→ Work to be completed
Can you quote the records below in full, word for word?

→ Input material

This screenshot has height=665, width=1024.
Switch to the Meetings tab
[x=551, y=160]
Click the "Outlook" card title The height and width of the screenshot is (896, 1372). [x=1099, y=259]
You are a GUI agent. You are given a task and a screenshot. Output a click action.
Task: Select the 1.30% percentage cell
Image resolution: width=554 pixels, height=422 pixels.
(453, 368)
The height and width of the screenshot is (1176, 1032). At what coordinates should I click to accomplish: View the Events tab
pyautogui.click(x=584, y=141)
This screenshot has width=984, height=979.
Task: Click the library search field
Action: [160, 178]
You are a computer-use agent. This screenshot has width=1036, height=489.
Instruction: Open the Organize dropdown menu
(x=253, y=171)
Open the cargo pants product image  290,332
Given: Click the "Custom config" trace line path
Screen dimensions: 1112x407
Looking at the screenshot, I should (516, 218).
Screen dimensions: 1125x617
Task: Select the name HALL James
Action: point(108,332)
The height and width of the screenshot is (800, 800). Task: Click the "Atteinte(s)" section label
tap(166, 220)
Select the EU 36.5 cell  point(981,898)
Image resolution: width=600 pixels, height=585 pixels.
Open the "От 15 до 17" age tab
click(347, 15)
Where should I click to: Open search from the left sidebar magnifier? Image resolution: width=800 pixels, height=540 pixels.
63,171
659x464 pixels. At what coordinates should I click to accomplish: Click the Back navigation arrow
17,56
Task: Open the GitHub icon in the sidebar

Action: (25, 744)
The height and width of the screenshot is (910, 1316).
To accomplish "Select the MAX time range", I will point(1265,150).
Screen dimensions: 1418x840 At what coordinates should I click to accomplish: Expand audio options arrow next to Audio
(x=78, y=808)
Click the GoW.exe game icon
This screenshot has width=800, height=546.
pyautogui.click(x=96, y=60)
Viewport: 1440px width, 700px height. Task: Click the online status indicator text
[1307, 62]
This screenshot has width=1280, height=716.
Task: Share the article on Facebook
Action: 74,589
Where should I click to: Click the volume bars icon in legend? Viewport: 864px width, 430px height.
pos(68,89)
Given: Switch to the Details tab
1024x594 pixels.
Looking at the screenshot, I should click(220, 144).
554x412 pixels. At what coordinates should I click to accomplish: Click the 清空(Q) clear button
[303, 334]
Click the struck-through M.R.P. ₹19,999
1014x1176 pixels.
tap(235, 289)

→ Reply
This screenshot has height=665, width=1024.
Switch to the Meetings tab
[x=551, y=160]
Click the "Outlook" card title The height and width of the screenshot is (896, 1372). [x=1099, y=259]
You are a GUI agent. You are given a task and a screenshot. Output a click action.
Task: Select the 1.30% percentage cell
Image resolution: width=554 pixels, height=422 pixels.
(453, 368)
The height and width of the screenshot is (1176, 1032). At what coordinates should I click to accomplish: View the Events tab
pyautogui.click(x=584, y=141)
This screenshot has width=984, height=979.
Task: Click the library search field
Action: [160, 178]
You are a computer-use agent. This screenshot has width=1036, height=489.
Instruction: Open the Organize dropdown menu
(x=253, y=171)
Open the cargo pants product image  290,332
Given: Click the "Custom config" trace line path
Screen dimensions: 1112x407
Looking at the screenshot, I should (516, 218).
Screen dimensions: 1125x617
Task: Select the name HALL James
Action: point(108,332)
The height and width of the screenshot is (800, 800). Task: Click the "Atteinte(s)" section label
tap(166, 220)
Select the EU 36.5 cell  point(981,898)
Image resolution: width=600 pixels, height=585 pixels.
Open the "От 15 до 17" age tab
click(347, 15)
Where should I click to: Open search from the left sidebar magnifier? Image resolution: width=800 pixels, height=540 pixels.
63,171
659x464 pixels. At what coordinates should I click to accomplish: Click the Back navigation arrow
17,56
Task: Open the GitHub icon in the sidebar

Action: (25, 744)
The height and width of the screenshot is (910, 1316).
To accomplish "Select the MAX time range", I will point(1265,150).
Screen dimensions: 1418x840 At what coordinates should I click to accomplish: Expand audio options arrow next to Audio
(x=78, y=808)
Click the GoW.exe game icon
This screenshot has width=800, height=546.
pyautogui.click(x=96, y=60)
Viewport: 1440px width, 700px height. Task: Click the online status indicator text
[1307, 62]
This screenshot has width=1280, height=716.
Task: Share the article on Facebook
Action: 74,589
Where should I click to: Click the volume bars icon in legend? Viewport: 864px width, 430px height.
pos(68,89)
Given: Switch to the Details tab
1024x594 pixels.
Looking at the screenshot, I should click(220, 144).
554x412 pixels. At what coordinates should I click to accomplish: Click the 清空(Q) clear button
[303, 334]
Click the struck-through M.R.P. ₹19,999
1014x1176 pixels.
tap(235, 289)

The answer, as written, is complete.